# [Required action]
Nothing but the lines from the one with "This screenshot has width=1191, height=680." through the end of the records below should be written out, and each must match word for word.

[Opening Records supplied section]

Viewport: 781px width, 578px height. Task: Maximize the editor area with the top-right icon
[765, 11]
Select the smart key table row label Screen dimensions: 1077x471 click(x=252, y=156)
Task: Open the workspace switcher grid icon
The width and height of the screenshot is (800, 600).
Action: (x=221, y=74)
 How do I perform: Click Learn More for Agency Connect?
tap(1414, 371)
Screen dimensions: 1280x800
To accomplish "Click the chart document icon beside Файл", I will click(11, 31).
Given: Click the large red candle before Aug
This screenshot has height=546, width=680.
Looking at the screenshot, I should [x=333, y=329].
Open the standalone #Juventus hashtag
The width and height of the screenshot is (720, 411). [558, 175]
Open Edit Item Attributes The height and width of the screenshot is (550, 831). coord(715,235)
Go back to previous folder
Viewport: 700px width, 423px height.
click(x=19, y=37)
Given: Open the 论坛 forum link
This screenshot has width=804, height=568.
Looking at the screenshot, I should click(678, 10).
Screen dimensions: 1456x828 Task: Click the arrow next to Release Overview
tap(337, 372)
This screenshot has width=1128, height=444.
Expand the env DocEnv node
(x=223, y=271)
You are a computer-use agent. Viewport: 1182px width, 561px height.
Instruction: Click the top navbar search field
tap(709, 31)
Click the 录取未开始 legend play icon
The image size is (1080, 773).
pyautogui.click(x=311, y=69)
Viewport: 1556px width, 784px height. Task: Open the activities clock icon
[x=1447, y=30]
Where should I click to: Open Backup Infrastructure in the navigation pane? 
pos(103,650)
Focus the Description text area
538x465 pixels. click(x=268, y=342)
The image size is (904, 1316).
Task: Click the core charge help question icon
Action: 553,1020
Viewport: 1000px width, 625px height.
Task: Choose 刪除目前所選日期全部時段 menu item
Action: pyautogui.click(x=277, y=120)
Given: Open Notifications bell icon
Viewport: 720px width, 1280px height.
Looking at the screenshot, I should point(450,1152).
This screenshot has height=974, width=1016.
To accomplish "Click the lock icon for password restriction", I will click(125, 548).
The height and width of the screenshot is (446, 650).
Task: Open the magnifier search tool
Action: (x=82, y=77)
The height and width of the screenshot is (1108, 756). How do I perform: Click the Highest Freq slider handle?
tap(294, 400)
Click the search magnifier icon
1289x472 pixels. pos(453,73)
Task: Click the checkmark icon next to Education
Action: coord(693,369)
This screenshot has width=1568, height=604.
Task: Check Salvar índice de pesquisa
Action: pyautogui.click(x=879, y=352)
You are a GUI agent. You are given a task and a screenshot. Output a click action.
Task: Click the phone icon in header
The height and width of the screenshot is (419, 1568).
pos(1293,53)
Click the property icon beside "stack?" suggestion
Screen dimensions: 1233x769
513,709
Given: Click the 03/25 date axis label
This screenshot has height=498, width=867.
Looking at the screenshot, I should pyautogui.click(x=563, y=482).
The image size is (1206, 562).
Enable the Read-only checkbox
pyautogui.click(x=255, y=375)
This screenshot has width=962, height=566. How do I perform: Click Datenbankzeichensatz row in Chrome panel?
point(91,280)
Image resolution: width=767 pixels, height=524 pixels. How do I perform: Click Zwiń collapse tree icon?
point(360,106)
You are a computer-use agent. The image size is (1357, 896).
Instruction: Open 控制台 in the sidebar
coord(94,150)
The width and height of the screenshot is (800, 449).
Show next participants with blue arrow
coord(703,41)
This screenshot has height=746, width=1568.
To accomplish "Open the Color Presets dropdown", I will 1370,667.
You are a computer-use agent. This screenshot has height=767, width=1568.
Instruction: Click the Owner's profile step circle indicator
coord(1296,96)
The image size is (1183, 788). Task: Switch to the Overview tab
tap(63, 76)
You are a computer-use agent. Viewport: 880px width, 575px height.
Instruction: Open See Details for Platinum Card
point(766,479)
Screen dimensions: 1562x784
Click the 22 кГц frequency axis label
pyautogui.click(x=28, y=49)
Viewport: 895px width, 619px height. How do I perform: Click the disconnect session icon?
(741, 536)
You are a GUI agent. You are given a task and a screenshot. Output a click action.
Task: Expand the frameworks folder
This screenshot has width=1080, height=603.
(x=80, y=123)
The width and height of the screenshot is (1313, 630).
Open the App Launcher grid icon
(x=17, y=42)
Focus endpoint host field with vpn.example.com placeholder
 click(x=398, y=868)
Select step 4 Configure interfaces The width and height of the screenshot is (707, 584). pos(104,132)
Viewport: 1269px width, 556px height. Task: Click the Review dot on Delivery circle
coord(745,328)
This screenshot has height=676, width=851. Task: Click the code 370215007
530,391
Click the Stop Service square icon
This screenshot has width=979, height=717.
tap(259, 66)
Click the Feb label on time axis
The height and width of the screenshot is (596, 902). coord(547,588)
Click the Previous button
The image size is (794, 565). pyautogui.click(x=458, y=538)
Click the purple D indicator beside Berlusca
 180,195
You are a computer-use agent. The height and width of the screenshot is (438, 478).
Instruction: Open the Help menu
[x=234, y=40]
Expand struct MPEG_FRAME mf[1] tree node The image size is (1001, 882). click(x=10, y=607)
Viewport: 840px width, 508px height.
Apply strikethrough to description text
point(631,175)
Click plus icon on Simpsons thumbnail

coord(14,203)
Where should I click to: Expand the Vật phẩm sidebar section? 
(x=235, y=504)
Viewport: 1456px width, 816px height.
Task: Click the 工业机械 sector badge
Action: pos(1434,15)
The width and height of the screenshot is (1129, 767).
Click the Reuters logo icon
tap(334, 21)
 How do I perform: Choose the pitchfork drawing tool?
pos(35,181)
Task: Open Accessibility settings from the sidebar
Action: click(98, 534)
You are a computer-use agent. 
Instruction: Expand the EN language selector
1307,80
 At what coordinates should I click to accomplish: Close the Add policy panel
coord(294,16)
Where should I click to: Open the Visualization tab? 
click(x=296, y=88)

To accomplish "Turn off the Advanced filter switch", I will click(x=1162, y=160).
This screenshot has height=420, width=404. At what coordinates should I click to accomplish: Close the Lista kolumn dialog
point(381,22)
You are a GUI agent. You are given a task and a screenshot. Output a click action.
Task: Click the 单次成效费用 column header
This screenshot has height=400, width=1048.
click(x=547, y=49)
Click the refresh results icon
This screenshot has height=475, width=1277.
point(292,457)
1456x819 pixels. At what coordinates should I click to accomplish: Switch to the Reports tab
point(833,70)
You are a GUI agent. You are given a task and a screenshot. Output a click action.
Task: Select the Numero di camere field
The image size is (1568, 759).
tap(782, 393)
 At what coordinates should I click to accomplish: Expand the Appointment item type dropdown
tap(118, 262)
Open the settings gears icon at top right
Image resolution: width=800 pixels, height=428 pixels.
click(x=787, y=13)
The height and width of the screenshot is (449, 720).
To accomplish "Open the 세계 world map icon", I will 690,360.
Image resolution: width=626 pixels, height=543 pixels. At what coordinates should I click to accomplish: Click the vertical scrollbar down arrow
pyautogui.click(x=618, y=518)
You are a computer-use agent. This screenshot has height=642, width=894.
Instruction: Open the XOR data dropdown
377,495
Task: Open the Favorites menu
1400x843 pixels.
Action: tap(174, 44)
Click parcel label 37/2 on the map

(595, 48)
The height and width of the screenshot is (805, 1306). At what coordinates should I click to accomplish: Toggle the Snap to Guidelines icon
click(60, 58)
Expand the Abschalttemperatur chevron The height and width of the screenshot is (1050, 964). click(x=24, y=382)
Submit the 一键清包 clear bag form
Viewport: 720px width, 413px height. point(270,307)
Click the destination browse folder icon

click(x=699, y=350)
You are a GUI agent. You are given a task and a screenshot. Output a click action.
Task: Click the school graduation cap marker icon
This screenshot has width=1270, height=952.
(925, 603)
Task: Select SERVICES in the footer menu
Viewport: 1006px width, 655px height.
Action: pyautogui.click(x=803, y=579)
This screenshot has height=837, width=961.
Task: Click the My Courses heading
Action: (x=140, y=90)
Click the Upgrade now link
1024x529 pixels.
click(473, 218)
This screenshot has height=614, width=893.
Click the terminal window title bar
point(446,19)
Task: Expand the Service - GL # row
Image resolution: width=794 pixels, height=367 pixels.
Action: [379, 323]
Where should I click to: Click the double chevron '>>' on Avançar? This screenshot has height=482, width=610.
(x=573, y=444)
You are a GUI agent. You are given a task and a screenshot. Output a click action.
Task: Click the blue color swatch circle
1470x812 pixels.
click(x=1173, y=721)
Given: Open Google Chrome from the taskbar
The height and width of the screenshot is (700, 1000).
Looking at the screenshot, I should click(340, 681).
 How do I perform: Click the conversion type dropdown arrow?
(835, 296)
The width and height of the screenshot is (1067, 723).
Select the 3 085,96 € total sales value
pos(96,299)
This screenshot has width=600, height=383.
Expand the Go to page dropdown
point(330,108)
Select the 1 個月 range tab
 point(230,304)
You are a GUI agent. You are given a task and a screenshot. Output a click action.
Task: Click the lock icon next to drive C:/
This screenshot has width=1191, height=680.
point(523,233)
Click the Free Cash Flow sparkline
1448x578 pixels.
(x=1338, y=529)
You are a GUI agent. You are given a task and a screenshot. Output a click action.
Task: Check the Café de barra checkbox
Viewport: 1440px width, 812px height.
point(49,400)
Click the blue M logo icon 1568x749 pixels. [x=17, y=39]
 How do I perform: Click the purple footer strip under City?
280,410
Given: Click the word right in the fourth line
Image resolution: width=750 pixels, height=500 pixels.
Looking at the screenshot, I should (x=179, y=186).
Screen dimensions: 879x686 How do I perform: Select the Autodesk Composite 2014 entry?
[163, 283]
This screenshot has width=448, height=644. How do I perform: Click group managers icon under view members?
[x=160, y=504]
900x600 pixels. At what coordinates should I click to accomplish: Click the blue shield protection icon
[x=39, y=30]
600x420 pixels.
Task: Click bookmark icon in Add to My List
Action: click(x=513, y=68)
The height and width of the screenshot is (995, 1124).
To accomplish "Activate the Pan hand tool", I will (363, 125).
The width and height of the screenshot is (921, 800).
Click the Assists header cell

[Closing Records supplied section]

# [Written response]
This screenshot has width=1191, height=680.
point(523,233)
Click the Free Cash Flow sparkline
1448x578 pixels.
(x=1338, y=529)
You are a GUI agent. You are given a task and a screenshot. Output a click action.
Task: Check the Café de barra checkbox
Viewport: 1440px width, 812px height.
point(49,400)
Click the blue M logo icon 1568x749 pixels. [x=17, y=39]
 How do I perform: Click the purple footer strip under City?
280,410
Given: Click the word right in the fourth line
Image resolution: width=750 pixels, height=500 pixels.
Looking at the screenshot, I should (x=179, y=186).
Screen dimensions: 879x686 How do I perform: Select the Autodesk Composite 2014 entry?
[163, 283]
This screenshot has width=448, height=644. How do I perform: Click group managers icon under view members?
[x=160, y=504]
900x600 pixels. At what coordinates should I click to accomplish: Click the blue shield protection icon
[x=39, y=30]
600x420 pixels.
Task: Click bookmark icon in Add to My List
Action: click(x=513, y=68)
The height and width of the screenshot is (995, 1124).
To accomplish "Activate the Pan hand tool", I will (363, 125).
The width and height of the screenshot is (921, 800).
Click the Assists header cell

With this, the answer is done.